Banca Monte dei Paschi di Siena caught up after the weekend summit, lowering its rates by an unprecedented 0.4 percent in a single day. Spain experienced similar record declines.

Additionally, Mr. Johnson informed investigators of a JPMorgan Chase offer in the dollar Libor market in New York at a price below market in late October 2008.

Talking with him in November 2010, the US controller affirmed it had seen information that Pursuit New York had proposed to loan at 4.68% – while placing in a Libor gauge of the expense of getting dollars that was a lot of lower – at 3.25%.

Mr Johnson said he trusted the proposal to loan at a rate still far beneath the market, mid-emergency, when different moneylenders were declining to loan any money, was finished at the encouraging of the Central Bank of New York.

“Are there rumors that Chase was involved at the time?” inquired Anne Termine, an investigator for the Commodity Future Trading Commission, a US regulator.

“Indeed,” Mr Johnson answered.

“What were they?”

That it had been asked by the Fed to lend money to the market.

Be that as it may, the US specialists seem not to have researched the US national bank’s reputed mediation in their last notification for Barclays. Mr Johnson was posed no further inquiries and the Division of Equity’s last notification fining banks for Libor control made no notice of any US national bank mediation.

Absolutely no part of this proof was disclosed in press notification and proclamations of reality distributed by controllers as they arraigned 37 merchants and fined banks $8.8bn for gear Libor and Euribor. The jurors were not informed of it.

The Treasury stated that it did not intend to influence the Libor submissions of individual banks.

The Monetary Lead Authority told the BBC it had met its exposure commitments.
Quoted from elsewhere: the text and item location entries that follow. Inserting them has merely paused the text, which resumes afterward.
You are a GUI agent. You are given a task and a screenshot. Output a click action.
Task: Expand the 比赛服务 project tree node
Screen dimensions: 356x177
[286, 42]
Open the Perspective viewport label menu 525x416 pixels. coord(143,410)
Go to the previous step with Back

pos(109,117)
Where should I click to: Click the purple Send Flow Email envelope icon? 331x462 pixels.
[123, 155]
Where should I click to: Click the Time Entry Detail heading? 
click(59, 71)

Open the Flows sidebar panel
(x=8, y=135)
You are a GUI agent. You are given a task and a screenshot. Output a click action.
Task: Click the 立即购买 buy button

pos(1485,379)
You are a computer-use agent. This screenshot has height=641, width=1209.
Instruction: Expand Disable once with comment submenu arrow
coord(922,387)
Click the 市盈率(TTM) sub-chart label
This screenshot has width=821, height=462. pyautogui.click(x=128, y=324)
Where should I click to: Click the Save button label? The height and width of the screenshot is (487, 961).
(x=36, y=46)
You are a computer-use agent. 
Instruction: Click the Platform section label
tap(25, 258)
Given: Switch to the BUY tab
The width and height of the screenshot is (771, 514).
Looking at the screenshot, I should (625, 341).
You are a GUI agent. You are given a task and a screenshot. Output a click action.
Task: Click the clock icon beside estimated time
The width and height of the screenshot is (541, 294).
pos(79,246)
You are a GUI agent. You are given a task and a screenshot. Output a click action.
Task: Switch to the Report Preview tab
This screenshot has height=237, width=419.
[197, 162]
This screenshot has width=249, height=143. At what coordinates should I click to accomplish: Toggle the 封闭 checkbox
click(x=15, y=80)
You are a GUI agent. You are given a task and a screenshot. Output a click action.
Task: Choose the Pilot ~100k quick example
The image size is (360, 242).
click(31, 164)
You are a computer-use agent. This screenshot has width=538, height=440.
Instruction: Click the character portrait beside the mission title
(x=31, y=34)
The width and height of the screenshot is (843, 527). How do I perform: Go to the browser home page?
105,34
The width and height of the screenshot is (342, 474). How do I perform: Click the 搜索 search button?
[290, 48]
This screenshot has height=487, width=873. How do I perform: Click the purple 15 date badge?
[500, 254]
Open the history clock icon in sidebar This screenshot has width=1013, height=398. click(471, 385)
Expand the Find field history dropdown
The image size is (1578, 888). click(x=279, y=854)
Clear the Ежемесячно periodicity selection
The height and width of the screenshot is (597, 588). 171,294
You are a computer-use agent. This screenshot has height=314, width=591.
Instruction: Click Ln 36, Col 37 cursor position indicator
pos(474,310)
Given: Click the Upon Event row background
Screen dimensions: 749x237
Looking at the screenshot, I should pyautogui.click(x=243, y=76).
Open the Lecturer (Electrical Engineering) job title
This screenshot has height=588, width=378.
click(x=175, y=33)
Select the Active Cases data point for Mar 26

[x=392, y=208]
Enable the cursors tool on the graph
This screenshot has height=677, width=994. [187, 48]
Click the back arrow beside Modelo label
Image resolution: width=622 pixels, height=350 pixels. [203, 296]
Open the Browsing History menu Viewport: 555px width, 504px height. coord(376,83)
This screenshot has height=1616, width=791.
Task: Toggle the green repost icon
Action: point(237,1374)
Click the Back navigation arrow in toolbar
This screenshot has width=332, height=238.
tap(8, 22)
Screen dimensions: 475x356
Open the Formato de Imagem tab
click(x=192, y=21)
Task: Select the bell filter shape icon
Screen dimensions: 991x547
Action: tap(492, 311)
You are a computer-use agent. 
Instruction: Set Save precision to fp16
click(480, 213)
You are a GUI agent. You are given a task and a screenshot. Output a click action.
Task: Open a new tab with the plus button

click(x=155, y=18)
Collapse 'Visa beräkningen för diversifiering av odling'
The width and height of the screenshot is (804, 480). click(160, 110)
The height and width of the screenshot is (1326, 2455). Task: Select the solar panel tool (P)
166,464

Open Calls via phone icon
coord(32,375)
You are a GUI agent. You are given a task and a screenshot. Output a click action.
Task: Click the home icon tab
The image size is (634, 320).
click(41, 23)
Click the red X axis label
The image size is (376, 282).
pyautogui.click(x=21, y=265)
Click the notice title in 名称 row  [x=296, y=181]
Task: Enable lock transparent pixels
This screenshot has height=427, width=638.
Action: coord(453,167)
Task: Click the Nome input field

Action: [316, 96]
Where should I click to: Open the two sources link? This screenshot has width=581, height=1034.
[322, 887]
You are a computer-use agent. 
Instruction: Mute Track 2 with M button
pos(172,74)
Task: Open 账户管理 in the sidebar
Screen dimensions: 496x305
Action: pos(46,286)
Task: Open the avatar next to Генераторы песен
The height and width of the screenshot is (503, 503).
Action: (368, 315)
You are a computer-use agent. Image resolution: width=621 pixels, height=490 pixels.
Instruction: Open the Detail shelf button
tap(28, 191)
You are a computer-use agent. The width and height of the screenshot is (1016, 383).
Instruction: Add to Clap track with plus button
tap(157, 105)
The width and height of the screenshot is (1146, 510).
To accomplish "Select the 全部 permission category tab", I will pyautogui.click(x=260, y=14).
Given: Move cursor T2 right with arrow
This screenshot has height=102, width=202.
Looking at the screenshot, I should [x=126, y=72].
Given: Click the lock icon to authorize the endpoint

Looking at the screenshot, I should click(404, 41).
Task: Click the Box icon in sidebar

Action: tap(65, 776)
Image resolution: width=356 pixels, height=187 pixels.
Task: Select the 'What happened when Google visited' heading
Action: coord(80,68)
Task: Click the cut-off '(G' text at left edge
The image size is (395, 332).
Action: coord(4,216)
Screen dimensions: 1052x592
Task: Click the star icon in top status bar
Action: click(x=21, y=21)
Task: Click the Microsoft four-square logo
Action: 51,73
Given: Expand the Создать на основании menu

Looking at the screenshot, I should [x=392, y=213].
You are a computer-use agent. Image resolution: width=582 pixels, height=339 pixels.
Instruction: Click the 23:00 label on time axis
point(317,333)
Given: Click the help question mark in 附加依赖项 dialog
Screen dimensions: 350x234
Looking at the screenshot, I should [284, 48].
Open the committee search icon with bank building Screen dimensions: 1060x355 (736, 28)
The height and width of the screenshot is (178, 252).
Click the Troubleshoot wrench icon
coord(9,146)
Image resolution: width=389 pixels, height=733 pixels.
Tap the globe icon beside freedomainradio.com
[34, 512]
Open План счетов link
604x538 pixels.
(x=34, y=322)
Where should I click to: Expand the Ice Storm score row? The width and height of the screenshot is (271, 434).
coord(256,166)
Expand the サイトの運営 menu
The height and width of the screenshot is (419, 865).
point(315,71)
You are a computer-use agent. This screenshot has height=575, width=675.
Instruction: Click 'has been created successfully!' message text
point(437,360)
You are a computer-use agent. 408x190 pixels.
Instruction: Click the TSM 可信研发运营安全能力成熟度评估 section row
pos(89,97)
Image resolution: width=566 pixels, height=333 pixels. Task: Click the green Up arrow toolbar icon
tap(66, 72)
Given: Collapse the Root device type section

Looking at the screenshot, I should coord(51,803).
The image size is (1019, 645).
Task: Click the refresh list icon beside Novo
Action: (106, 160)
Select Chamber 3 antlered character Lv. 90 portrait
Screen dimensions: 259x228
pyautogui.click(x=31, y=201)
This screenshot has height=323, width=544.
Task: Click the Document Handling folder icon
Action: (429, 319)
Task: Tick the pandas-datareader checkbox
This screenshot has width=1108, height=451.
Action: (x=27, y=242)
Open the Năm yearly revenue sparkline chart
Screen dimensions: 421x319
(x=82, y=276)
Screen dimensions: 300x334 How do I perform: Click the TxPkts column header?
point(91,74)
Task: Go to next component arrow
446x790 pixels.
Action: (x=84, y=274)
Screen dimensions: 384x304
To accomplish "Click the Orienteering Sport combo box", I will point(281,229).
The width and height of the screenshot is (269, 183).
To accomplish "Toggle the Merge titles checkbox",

The allegations have previously been described as “unsubstantiated” by the Bank of England.

The CFTC and the FBI did not respond.

The assertions, according to the European Central Bank (ECB), “misrepresent the role of a central bank in the implementation of monetary policy,” were “strongly rebutted” by the institution without providing further details. The Italian bank Intesa Sanpaolo asserted that it had always acted independently and in full compliance with the rate-setting rules. Additionally, they stated that the ECB had always acted in accordance with its mandate and in full compliance with applicable law.